> [Description of the task]: Can you write out everything from the line containing "Task: Switch to the Biblioteca tab" down to the line containing "The width and" again, substituting "Change" for "Switch" and changing nothing else?

# START OF Records to process

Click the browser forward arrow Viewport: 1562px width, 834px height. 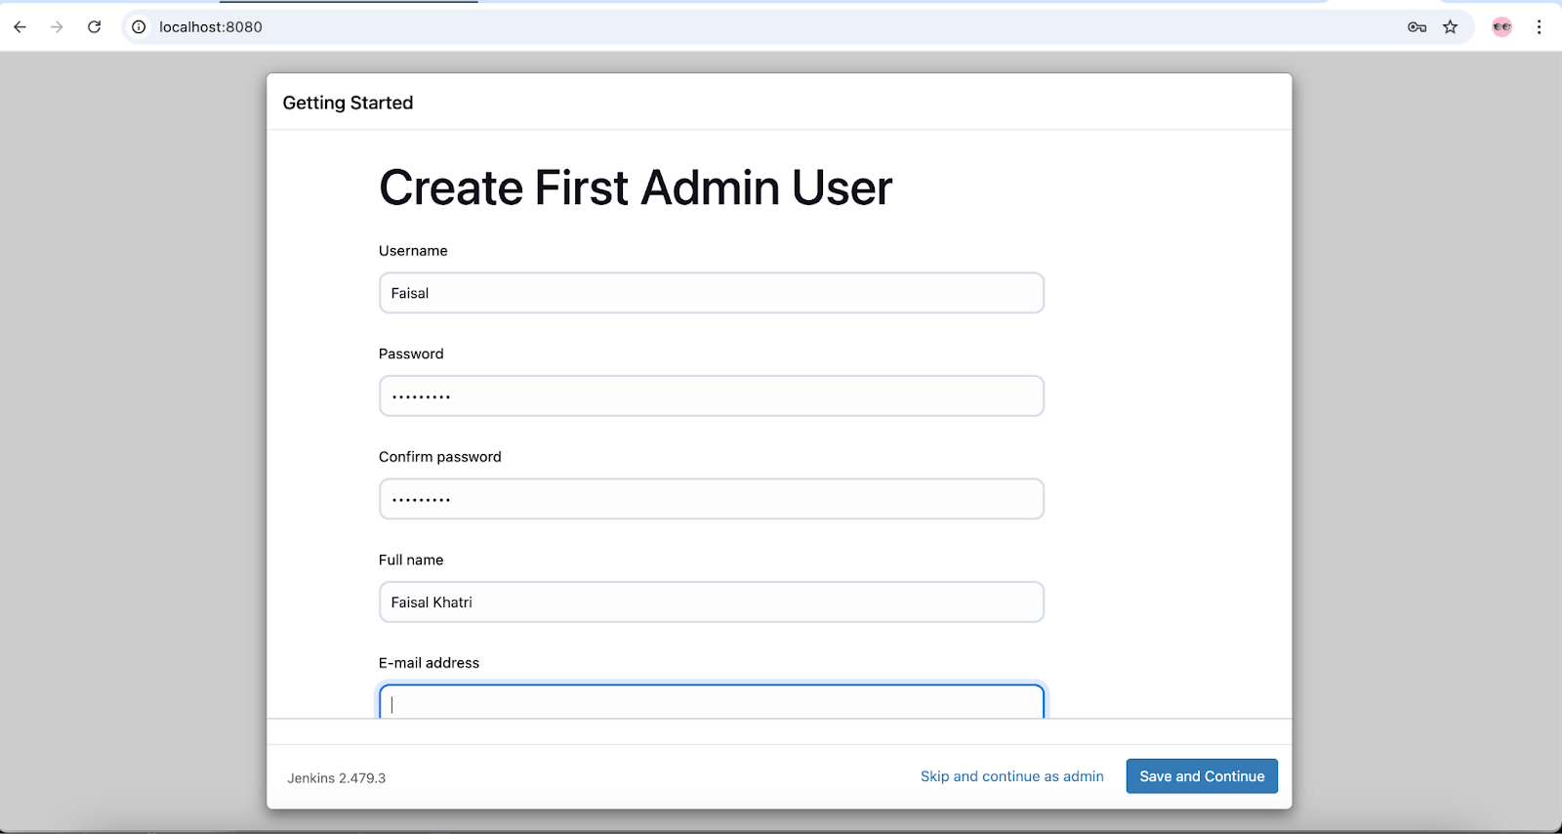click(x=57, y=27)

# END OF Records to process
# START OF Records to process

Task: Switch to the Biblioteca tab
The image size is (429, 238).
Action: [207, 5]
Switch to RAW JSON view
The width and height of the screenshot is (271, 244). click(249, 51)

# END OF Records to process
# START OF Records to process

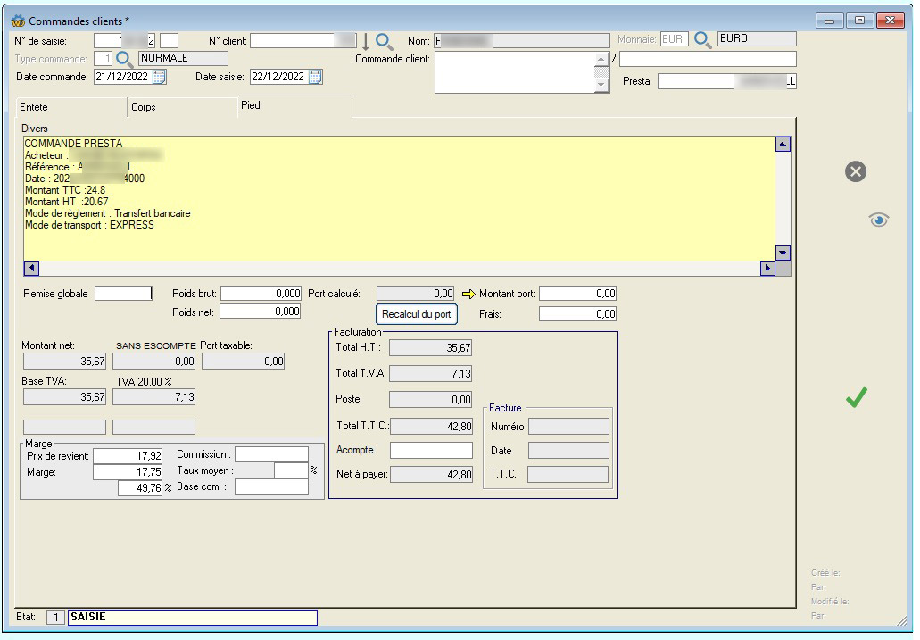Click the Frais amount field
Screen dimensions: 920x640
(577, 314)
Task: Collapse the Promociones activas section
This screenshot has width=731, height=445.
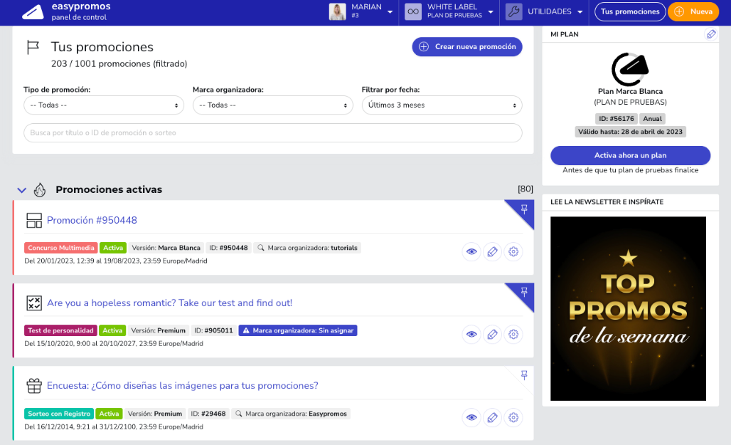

# END OF Records to process

> [Result of this exercise]:
Task: Change to the Biblioteca tab
The image size is (429, 238).
Action: [207, 5]
Change to RAW JSON view
The width and height of the screenshot is (271, 244). click(249, 51)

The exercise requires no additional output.